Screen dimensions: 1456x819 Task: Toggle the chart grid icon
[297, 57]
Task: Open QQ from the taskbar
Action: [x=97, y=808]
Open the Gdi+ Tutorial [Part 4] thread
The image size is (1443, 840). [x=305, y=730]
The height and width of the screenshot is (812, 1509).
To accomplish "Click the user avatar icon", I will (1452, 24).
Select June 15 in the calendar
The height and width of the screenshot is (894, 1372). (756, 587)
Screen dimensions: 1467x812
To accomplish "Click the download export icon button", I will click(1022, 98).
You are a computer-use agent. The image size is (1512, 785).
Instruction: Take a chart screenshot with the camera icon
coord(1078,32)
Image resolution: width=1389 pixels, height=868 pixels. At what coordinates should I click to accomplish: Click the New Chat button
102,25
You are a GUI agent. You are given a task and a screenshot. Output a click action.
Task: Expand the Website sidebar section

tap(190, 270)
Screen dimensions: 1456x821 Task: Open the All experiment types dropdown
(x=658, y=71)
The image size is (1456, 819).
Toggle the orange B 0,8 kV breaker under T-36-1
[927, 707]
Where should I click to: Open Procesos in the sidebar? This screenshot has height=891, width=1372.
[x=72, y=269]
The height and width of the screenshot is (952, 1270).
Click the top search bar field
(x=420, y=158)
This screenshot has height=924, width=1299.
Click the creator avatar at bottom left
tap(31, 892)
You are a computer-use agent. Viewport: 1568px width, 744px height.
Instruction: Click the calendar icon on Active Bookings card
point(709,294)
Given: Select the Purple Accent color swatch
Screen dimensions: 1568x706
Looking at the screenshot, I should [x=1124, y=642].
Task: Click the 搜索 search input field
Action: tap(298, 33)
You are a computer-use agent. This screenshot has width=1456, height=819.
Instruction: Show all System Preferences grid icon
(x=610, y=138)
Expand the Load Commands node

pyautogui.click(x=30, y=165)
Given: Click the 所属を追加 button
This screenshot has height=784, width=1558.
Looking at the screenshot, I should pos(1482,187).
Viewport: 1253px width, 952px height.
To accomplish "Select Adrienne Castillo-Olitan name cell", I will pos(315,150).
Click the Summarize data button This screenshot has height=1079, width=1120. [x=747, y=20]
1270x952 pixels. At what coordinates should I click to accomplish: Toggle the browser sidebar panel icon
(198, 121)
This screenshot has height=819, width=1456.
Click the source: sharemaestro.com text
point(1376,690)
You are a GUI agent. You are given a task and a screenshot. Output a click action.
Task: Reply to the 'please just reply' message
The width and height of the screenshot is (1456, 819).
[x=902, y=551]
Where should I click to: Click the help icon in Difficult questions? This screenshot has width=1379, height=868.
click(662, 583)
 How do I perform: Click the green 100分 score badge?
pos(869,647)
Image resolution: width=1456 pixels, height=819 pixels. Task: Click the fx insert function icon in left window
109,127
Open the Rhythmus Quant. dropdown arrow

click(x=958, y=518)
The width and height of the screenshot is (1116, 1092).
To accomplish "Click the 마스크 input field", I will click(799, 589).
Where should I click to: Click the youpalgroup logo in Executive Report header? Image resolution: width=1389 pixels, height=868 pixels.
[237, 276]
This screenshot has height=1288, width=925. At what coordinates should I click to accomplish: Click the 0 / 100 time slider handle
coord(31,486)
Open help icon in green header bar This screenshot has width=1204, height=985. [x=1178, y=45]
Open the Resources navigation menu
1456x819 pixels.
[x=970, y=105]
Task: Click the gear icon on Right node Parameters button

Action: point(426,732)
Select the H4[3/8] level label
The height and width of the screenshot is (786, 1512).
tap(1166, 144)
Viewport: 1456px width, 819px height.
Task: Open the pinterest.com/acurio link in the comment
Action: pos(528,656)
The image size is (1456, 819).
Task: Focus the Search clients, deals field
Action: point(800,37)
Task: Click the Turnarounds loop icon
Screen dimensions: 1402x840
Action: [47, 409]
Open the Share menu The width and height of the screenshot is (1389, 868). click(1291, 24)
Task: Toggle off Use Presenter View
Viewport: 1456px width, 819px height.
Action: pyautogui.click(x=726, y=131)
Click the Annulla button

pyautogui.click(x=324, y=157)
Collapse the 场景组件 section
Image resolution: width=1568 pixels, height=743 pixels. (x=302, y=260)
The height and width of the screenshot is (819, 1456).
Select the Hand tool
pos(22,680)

> _What the task requires_: Only one stretch of the entries above is wanted: the lines from the one containing "Click the Summarize" through the one containing "Select the H4[3/8] level label". Please reproduce it exactly.

> _Solution to this problem_:
Click the Summarize data button This screenshot has height=1079, width=1120. [x=747, y=20]
1270x952 pixels. At what coordinates should I click to accomplish: Toggle the browser sidebar panel icon
(198, 121)
This screenshot has height=819, width=1456.
Click the source: sharemaestro.com text
point(1376,690)
You are a GUI agent. You are given a task and a screenshot. Output a click action.
Task: Reply to the 'please just reply' message
The width and height of the screenshot is (1456, 819).
[x=902, y=551]
Where should I click to: Click the help icon in Difficult questions? This screenshot has width=1379, height=868.
click(662, 583)
 How do I perform: Click the green 100分 score badge?
pos(869,647)
Image resolution: width=1456 pixels, height=819 pixels. Task: Click the fx insert function icon in left window
109,127
Open the Rhythmus Quant. dropdown arrow

click(x=958, y=518)
The width and height of the screenshot is (1116, 1092).
To accomplish "Click the 마스크 input field", I will click(799, 589).
Where should I click to: Click the youpalgroup logo in Executive Report header? Image resolution: width=1389 pixels, height=868 pixels.
[237, 276]
This screenshot has height=1288, width=925. At what coordinates should I click to accomplish: Click the 0 / 100 time slider handle
coord(31,486)
Open help icon in green header bar This screenshot has width=1204, height=985. [x=1178, y=45]
Open the Resources navigation menu
1456x819 pixels.
[x=970, y=105]
Task: Click the gear icon on Right node Parameters button

Action: point(426,732)
Select the H4[3/8] level label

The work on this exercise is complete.